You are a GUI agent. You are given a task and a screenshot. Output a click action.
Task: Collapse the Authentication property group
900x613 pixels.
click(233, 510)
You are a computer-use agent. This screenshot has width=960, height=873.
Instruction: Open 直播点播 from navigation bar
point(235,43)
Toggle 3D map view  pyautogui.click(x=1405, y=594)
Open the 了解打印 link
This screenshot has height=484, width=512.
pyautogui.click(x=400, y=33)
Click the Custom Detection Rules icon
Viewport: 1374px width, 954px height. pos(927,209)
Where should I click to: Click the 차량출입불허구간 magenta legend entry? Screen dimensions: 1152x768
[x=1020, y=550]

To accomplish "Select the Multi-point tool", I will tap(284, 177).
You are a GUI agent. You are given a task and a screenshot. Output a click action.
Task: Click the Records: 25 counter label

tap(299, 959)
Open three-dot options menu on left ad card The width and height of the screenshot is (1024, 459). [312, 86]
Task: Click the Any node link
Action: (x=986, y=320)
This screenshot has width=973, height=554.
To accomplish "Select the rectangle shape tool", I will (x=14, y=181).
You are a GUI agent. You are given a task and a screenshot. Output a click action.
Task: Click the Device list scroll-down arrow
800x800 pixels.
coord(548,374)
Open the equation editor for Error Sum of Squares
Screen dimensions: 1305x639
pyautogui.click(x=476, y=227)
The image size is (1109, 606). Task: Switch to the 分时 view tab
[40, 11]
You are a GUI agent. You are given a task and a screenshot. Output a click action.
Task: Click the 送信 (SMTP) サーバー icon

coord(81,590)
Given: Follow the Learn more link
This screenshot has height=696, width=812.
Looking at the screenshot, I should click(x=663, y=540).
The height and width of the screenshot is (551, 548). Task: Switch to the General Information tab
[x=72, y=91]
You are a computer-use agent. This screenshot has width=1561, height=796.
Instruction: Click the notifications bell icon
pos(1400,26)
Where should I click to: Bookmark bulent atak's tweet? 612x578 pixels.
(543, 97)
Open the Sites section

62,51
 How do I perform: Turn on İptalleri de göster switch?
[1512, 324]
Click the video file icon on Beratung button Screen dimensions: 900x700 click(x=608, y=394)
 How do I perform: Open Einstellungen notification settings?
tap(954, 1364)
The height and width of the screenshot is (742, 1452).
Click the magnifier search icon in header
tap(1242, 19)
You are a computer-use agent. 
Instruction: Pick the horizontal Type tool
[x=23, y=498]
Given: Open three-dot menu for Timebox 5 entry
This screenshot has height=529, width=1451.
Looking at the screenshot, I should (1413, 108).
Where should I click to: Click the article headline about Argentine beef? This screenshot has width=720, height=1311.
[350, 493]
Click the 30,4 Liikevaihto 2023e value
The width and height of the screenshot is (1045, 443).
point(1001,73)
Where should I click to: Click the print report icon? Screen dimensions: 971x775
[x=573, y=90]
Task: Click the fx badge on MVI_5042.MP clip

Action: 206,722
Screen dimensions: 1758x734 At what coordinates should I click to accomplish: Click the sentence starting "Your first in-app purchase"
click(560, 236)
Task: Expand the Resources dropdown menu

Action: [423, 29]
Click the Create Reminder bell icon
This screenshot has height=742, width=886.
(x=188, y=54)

- _Problem description_
Where the string "computer" occurs in a line of the material above, copy the whole line.

- _Answer space_
You are a computer-use agent. This screenshot has width=960, height=873.
You are a computer-use agent. This screenshot has width=1561, height=796.
You are a computer-use agent. 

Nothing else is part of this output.